# outlook express sous mac os X ?



## olibart (20 Janvier 2004)

salut ! je suis un pur débutant sur mac ! et j'aimerais récuperer mes mails et carnet d'adresse qui sont sous outlook express 6.0 windows .... j'ai tranféré mon wab et dbx sous mon mac mais je ne trouve rien pour les réimporter 
	

	
	
		
		

		
			





((( j'ai vu qu'il existait une version express pour mac mais je ne trouve que la version 5.0  de express , j'ai essaye mais ca ne fct pas il me dit qd je le lance "pas d'acces au hd" je supose que c'est pas la bonne version , je suis sous os X qlq'un peut il m'aider et m'expliquer en détail comment faire merci !!!! car ca fait que qlq jour que je suis sous mac


----------



## WebOliver (20 Janvier 2004)

OutlookExpress n'a pas et ne sera pas porté sous OSX. En revanche, si tu as la suite Office, elle contient un logiciel d'email qui s'appelle Entourage.


----------



## olibart (20 Janvier 2004)

ha bon !! et ton "entourage" va t il recuperer mes fichier dbx ? car je m'en fout un peu du soft de mail a la limite je prefere au pur et dur venant de mac mais j'aimerais savoir comment recup mes mail et adresses venant d'un outlook express ....


----------



## WebOliver (20 Janvier 2004)

olibart a dit:
			
		

> ha bon !! et ton "entourage" va t il recuperer mes fichier dbx ? car je m'en fout un peu du soft de mail a la limite je prefere au pur et dur venant de mac mais j'aimerais savoir comment recup mes mail et adresses venant d'un outlook express ....



Je ne peux pas te répondre, je ne sais pas si c'est possible. Fais une recherche sur le forum.


----------



## Bilbo (20 Janvier 2004)

Par ici.

À+


----------



## Dark Templar (21 Janvier 2004)

Et pour importer tes mails, tu va dans Fichier &gt; Importer des boîtes aux lettres (dans le logiciel Mail).


----------



## Membre supprimé 2 (25 Janvier 2004)

Outlook Express marche fort bien sur Classic sous X.


----------



## Dark Templar (25 Janvier 2004)

Oui, j'ai déjà testé, mais par rapport à Mail y a pas beaucoup d'intérêt à utiliser Outlook


----------



## vincent71 (8 Novembre 2007)

Ce serait possible de remettre le lien édité quelques messages au dessus.
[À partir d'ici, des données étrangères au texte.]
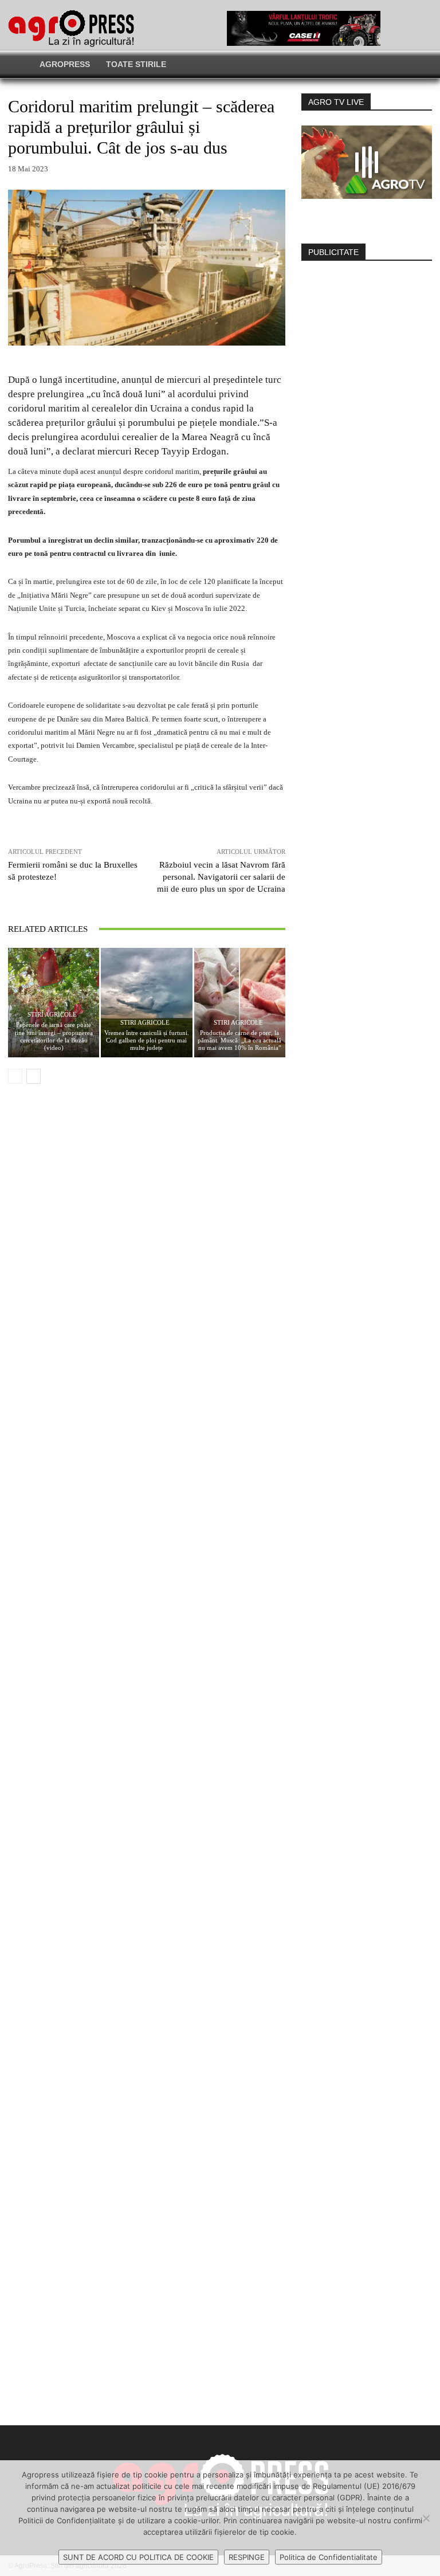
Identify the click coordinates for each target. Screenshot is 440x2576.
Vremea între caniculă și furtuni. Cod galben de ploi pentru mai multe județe (146, 1040)
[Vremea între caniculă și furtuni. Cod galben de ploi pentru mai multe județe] (146, 1002)
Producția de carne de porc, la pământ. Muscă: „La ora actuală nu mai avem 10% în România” (239, 1040)
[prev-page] (15, 1076)
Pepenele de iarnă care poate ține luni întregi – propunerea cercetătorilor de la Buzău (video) (54, 1036)
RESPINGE (247, 2557)
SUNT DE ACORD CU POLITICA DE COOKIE (138, 2557)
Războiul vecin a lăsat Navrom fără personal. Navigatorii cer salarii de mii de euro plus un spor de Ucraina (221, 876)
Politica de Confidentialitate (329, 2557)
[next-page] (33, 1076)
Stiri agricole (52, 1014)
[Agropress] (71, 28)
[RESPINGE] (425, 2518)
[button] (358, 64)
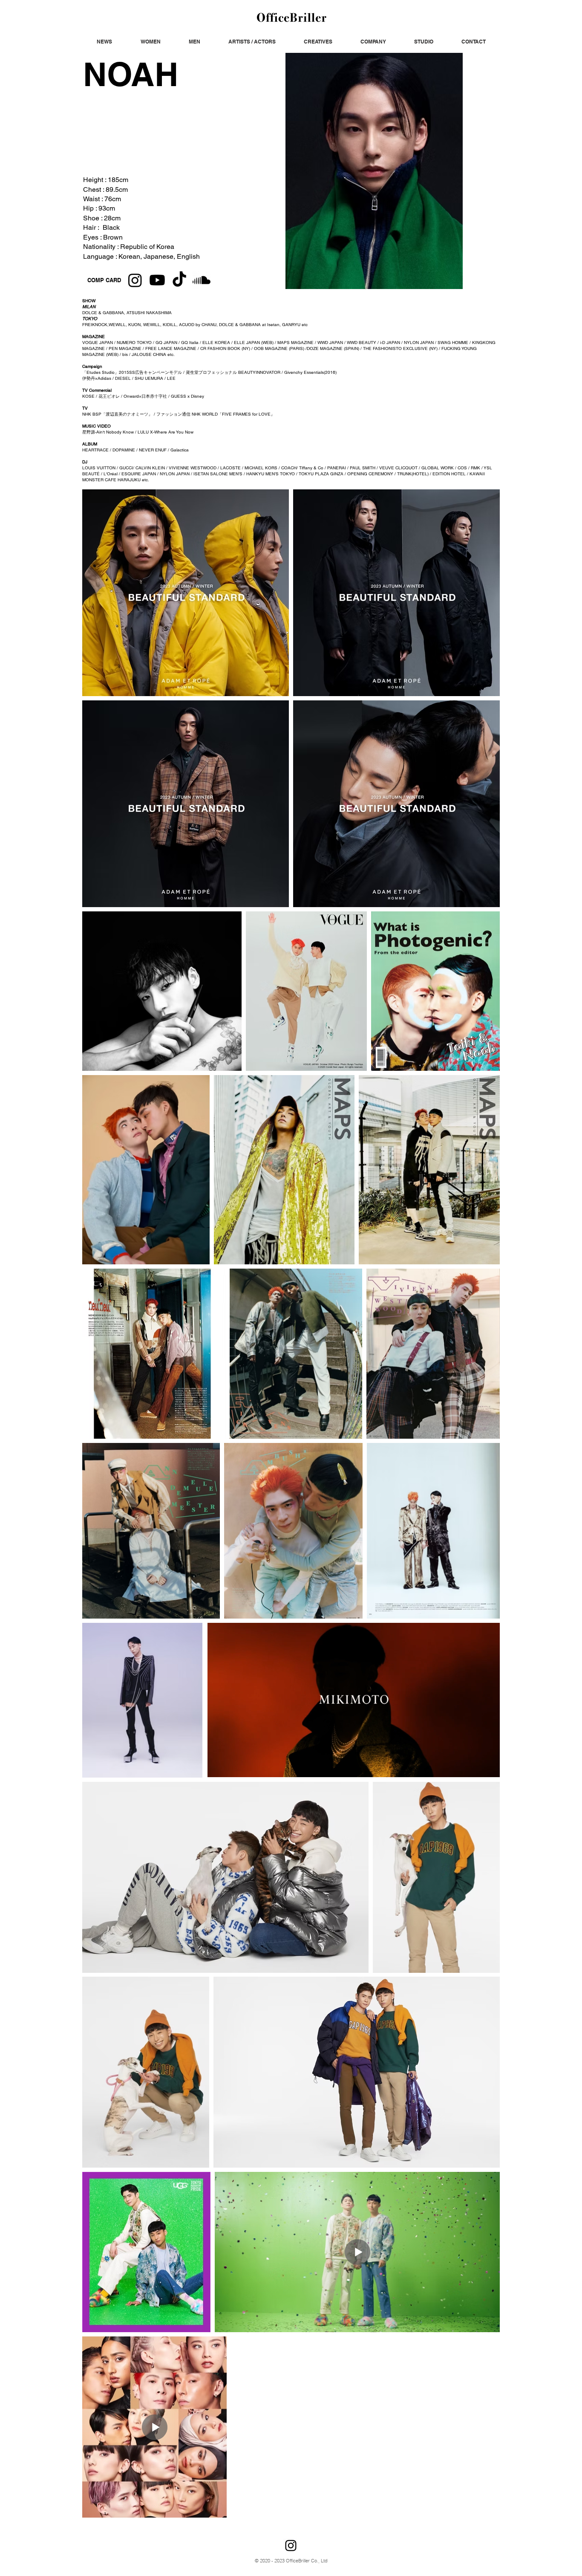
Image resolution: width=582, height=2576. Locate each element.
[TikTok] (179, 280)
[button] (104, 41)
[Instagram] (135, 280)
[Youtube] (157, 280)
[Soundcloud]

Le lien etait nommé 'Par ici'. C'est car je recherche un lien de telechargement d'outlook express pour mac 10.4.10... J'ai en effet trop galéré pour en trouver un qui fitte cette version de mac sur le web.

Merci

Vincent


----------



## BernardRey (9 Novembre 2007)

vincent71 a dit:


> je recherche un lien de telechargement d'outlook express pour mac 10.4.10... J'ai en effet trop galéré pour en trouver un qui fitte cette version de mac sur le web.
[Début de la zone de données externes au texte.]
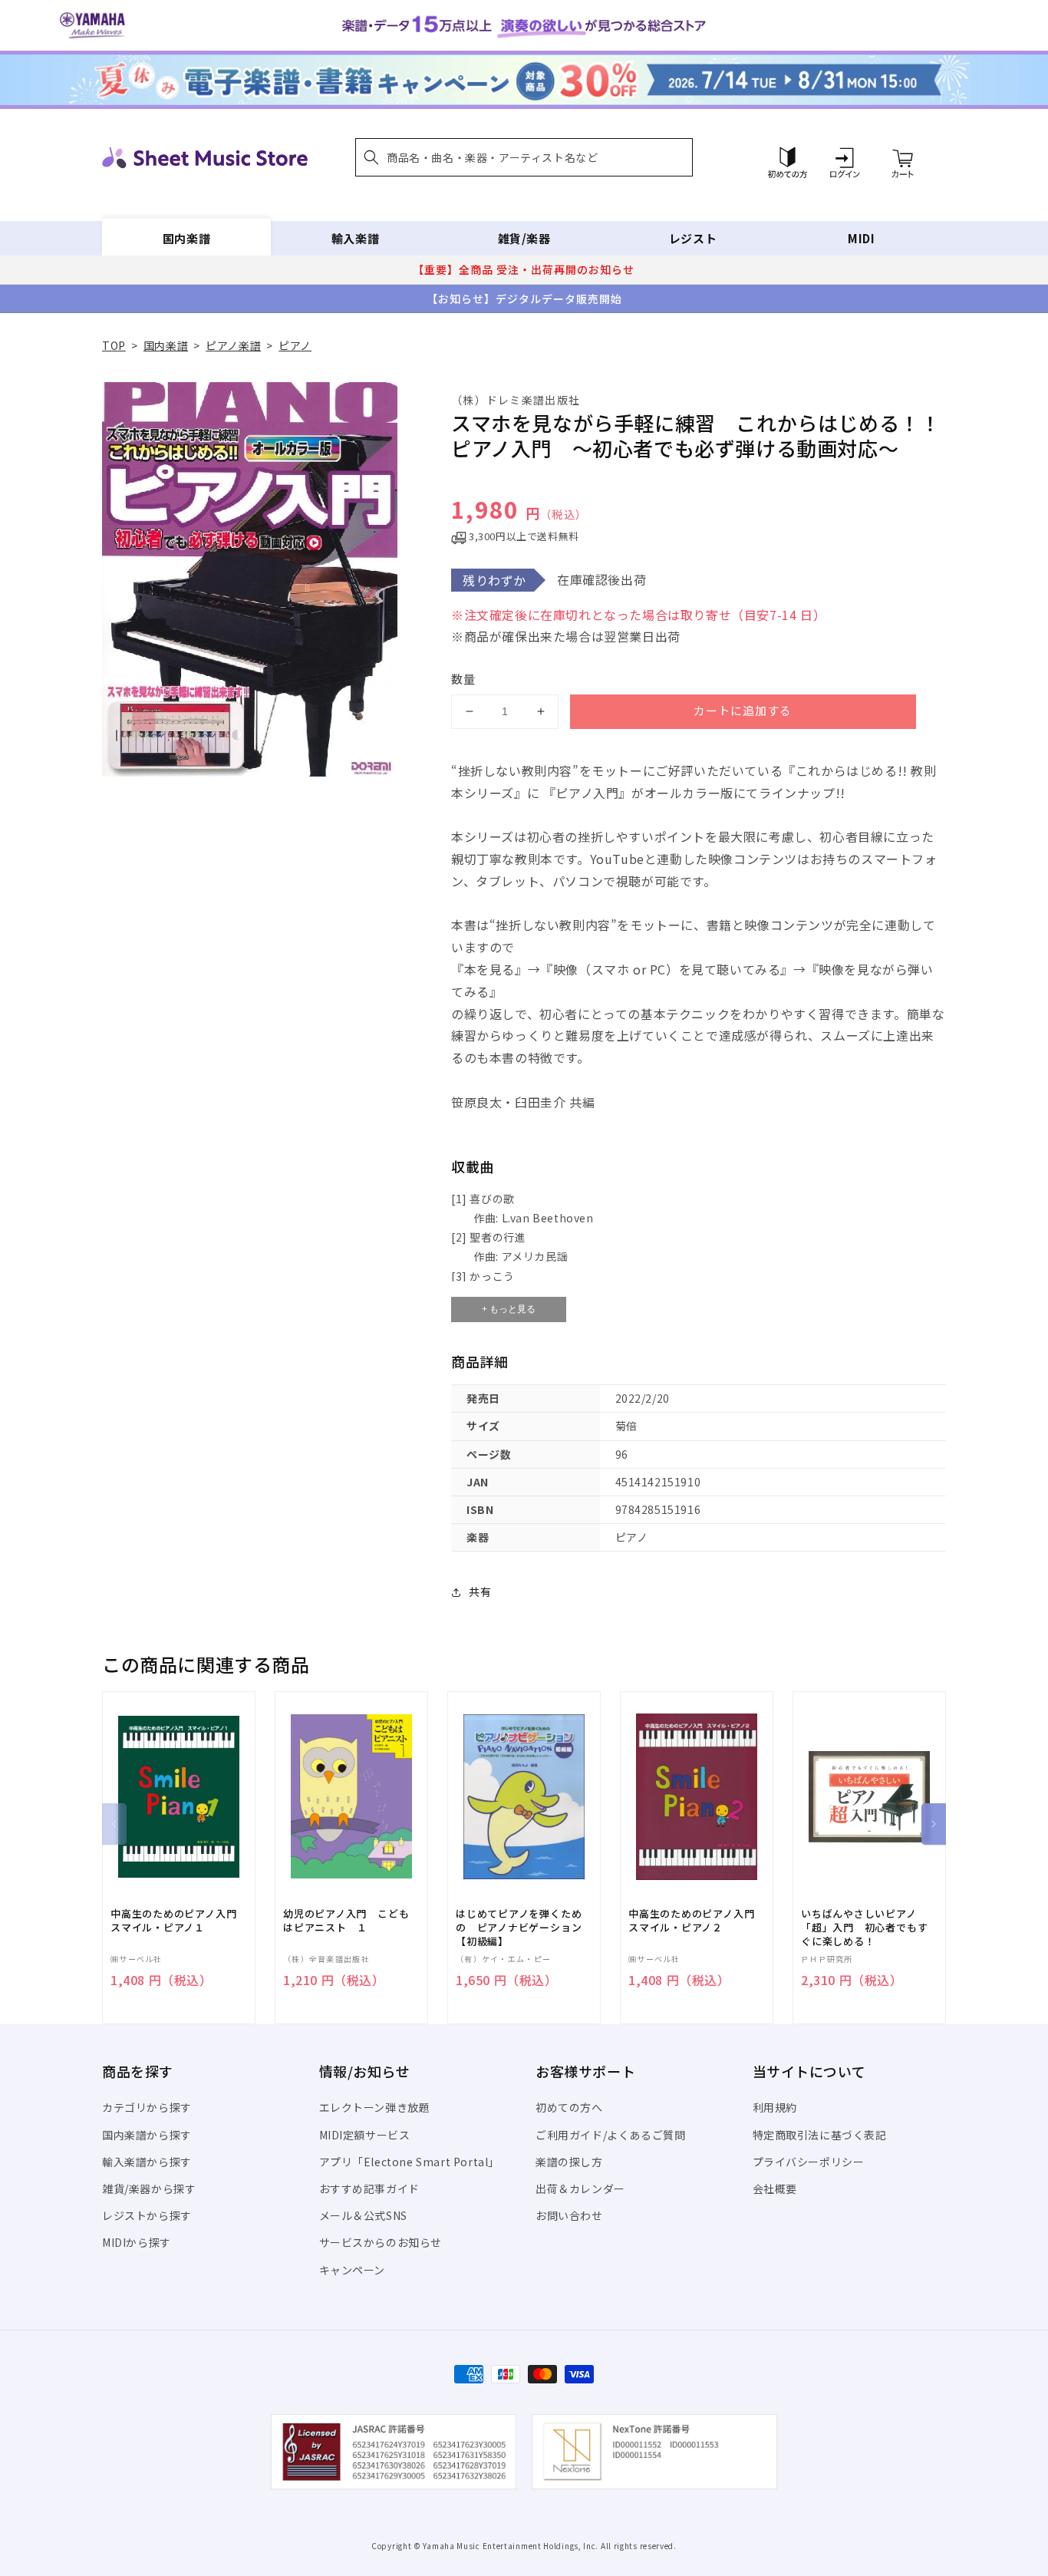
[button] (524, 157)
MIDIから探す (136, 2242)
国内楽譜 (186, 238)
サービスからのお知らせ (381, 2242)
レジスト (693, 238)
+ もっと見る (509, 1309)
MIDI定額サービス (364, 2134)
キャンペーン (352, 2270)
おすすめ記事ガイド (369, 2188)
Comme indiqué plus haut, il n'existe pas de version d'Outlook Express pour Mac OS X. Microsoft l'a rebaptisé Entourage (en y ajoutant quelques fonctionnalités) et il fait partie de la suite Office.
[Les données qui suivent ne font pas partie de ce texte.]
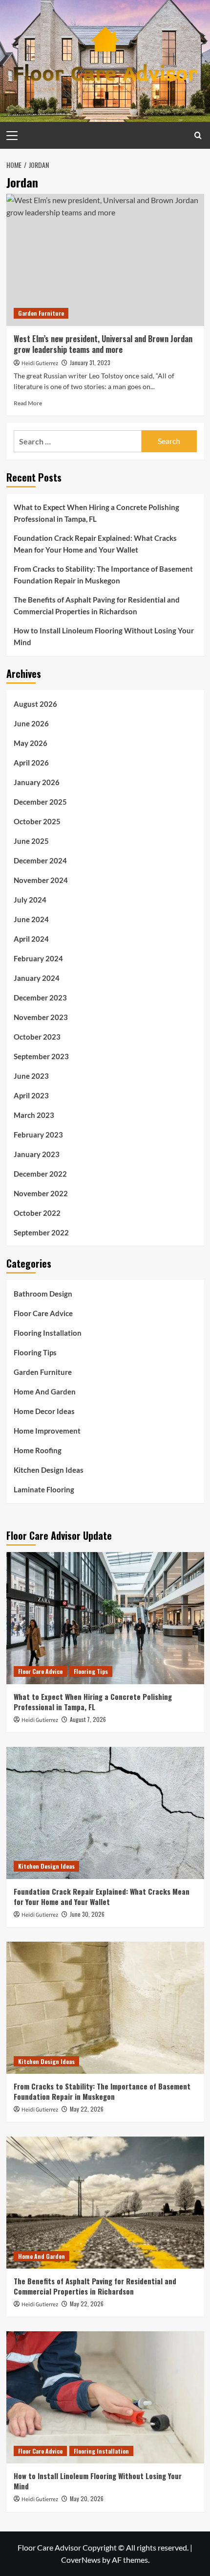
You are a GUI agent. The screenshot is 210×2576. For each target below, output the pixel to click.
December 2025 (40, 801)
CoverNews (81, 2559)
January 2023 (37, 1154)
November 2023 (41, 1017)
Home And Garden (45, 1391)
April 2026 (31, 762)
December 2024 (40, 860)
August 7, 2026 (88, 1719)
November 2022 (41, 1193)
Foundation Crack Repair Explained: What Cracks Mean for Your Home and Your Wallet (95, 544)
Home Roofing (38, 1450)
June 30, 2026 (87, 1914)
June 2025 (31, 840)
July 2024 (30, 899)
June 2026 (31, 723)
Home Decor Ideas (44, 1411)
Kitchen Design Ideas (49, 1469)
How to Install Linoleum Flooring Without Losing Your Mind (104, 636)
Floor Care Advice (43, 1313)
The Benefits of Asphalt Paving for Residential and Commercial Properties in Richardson (97, 605)
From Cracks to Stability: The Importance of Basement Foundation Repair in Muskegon (103, 574)
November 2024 (41, 880)
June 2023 (31, 1075)
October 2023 (37, 1036)
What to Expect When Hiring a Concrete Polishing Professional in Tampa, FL (96, 513)
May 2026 (30, 743)
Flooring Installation (48, 1332)
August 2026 (35, 703)
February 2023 (38, 1134)
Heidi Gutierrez (39, 363)
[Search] (198, 135)
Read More (28, 403)
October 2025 (37, 821)
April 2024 (31, 938)
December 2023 (40, 997)
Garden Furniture (41, 313)
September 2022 (41, 1232)
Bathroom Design (43, 1293)
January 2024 (37, 978)
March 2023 (34, 1115)
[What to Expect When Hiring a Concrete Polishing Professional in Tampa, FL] (105, 1618)
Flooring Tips (35, 1352)
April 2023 (31, 1095)
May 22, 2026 (87, 2109)
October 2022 (37, 1212)
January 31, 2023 (90, 362)
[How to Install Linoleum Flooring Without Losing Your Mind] (105, 2397)
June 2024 (31, 919)
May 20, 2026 (87, 2498)
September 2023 (41, 1056)
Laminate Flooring (44, 1489)
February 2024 (38, 958)
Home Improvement (47, 1430)
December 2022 (40, 1173)
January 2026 (37, 782)
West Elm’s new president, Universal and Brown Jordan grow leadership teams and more (103, 344)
Le lien indiquait plus probablement une piste pour récupérer ses messages depuis des archives .dbx (le format des archives d'Outlook Express sous Windows). Et ça, tu peux toujours faire une recherche sur le forum et trouver les pistes qui permettent de le faire, si c'est ce qu'il te faut, comme par exemple par ici...


----------